◆ Text section:
--- BEGIN ---
3DSoftware.com  >   Cartography  >   Programming  >  Polyline Reduction Cartography Programming
 Polyline Reduction

In 1973, David H. Douglas and Thomas K. Peucker wrote an article in Canadian Cartographer magazine explaining how they developed an algorithm for reducing the number of points in a polyline, when the polyline needs to be displayed at a lower resolution. [ 1 ]  This is a common problem in cartography, part of the concept of generalization:

 “The process of reducing the amount of detail in a map in a meaningful way is called generalization. The process of generalization is normally executed when the map scale has to be reduced.” [ 2 ]

Kraak and Ormeling go on to introduce the concept of line simplification with the nth point algorithm and with the Douglas-Peucker algorithm. [ 3 ]  The nth point algorithm consists of skipping every n points. This is quick and easy, but may miss corners and other important details. The Douglas-Peucker algorithm has a more sophisticated way of skipping points. It basically visualizes long lines, and discards points that are close to the virtual lines. This is more calculation intensive than the nth point algorithm, but provides much better results.

Douglas and Peucker developed iterative and recursive versions of their algorithm, in the fortran and algol programming languages respectively, on an IBM 370 mainframe computer. In this article we will describe an iterative approach using C/C++.  For a C++ implementation using recursion, see the Geometry Algorithms web site. [ 4 ]
Footnotes:

 1. David H. Douglas and Thomas K. Peucker, “Algorithms for the reduction of the number of points required to represent a digitized line or its caricature,” Canadian Cartographer Vol 10 No 2 December 1973, pp. 112-122. 2. Menno-Jan Kraak and Ferjan Ormeling, Cartography: Visualization of Geospatial Data 2nd Ed., p. 75. 3. Ibid., Sec. 5.4.3  pp. 82-83. 4. Dan Sunday, Polyline Simplification

Shortest Distance to a Line Segment

In this section, we will cover Linear Algebra concepts.

We begin with a definition of vector.   A vector, for this discussion, will be a list of numbers. The following are examples of vectors:

 (  1, 2, 3  ) (  3, 0, 4, 1  ) (  2, 3  )

The first vector has 3 components. The second and third vectors have 4 and 2 components respectively. A vector's number of components represents the number of dimensions its vector space has. In this article, we use vectors that have two components, representing points and lines in 2 dimensions. All of the examples in this article may be extended to 3 dimensions, by simply using vectors with 3 components.
--- END ---
◆ Directions:
• 1. In the polyline reduction text, which programming languages did Douglas and Peucker use for their iterative and recursive versions?
• 2. Continue the polyline reduction text from its final sentence.

◆ Supplied information:
--- BEGIN ---
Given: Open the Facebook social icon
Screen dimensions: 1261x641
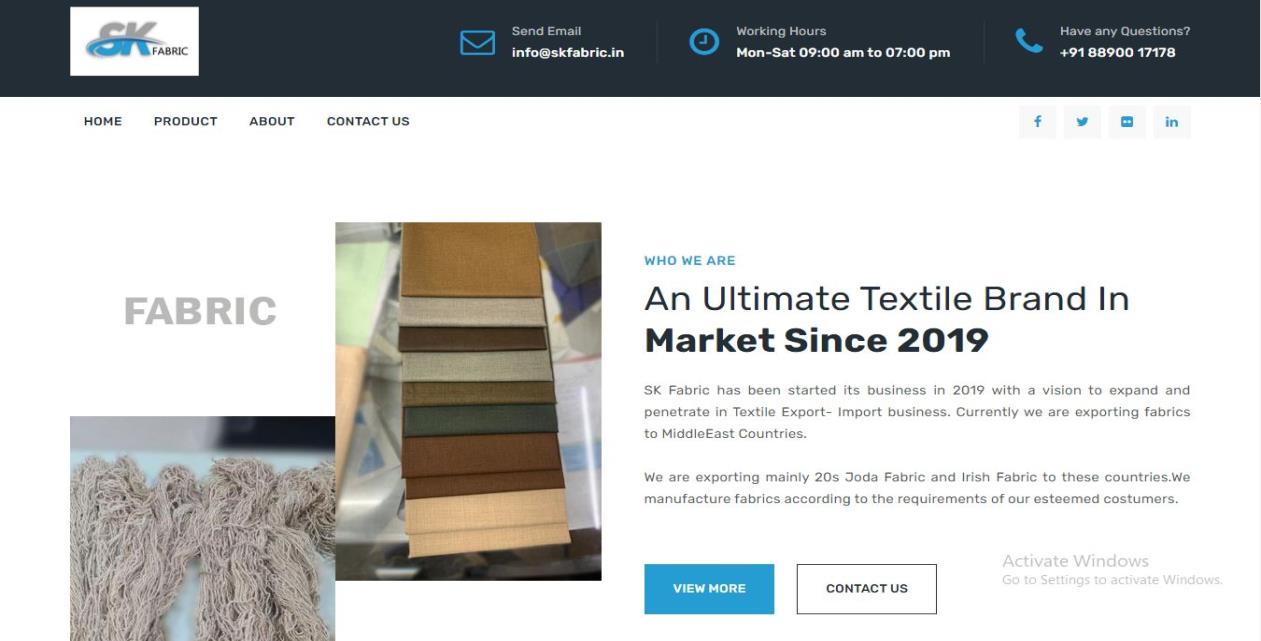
--- END ---
◆ In response:
• 1. They used Fortran for the iterative version and Algol for the recursive version.

• 2.
The length of a vector is called its magnitude or norm.   This length is a scalar. (A scalar is a single number, not a vector). It can be calculated using the Pythagorean Theorem. For example, consider a point P represented by the vector (  2, 3  ):

The line from the Origin to P can be considered the hypotenuse of a right triangle, with the sides of the triangle being 2 and 3. According to the Pythagorean Theorem, the length of the hypotenuse will equal the square root of the sum of the squares of the sides:

 Distance 0,0 to P = sqrt( 2.0 * 2.0 + 3.0 * 3.0 )

Now we'll define what a unit vector is. A unit vector is a vector with a length of 1. To convert any vector to a unit vector, simply divide each component of the vector with the vector length. This is called normalizing a vector. The unit vector points in the same direction as the vector it represents, but has a length of 1 no matter what the original vector's length is.  For example, the unit vector of (  2, 3  ) is approximately (  0.5547, 0.83205  ).

Next we define the Inner Product, which is also known as the Dot Product (both terms are used interchangably). The Inner Product is an operation that is performed on two vectors that have the same number of components (dimensions), and the result is a scalar (a single number, not a vector). This resulting number (the dot product) is the sum of the products of the corresponding components. [ 5 ]  For example, the dot product of (  2, 3  ) and (  5, 6  ) is:

 (  2, 3  ) · (  5, 6  )  =  2 × 5 + 3 × 6  =  28

Notice that the symbol for a dot product is a dot (·), not the multiplication sign (×).

It is convenient to use labels and symbols to refer to vectors. The vectors (  2, 3  ) and (  5, 6  ) can be called u and v respectively:

 u  =  (  2, 3  ) v  =  (  5, 6  )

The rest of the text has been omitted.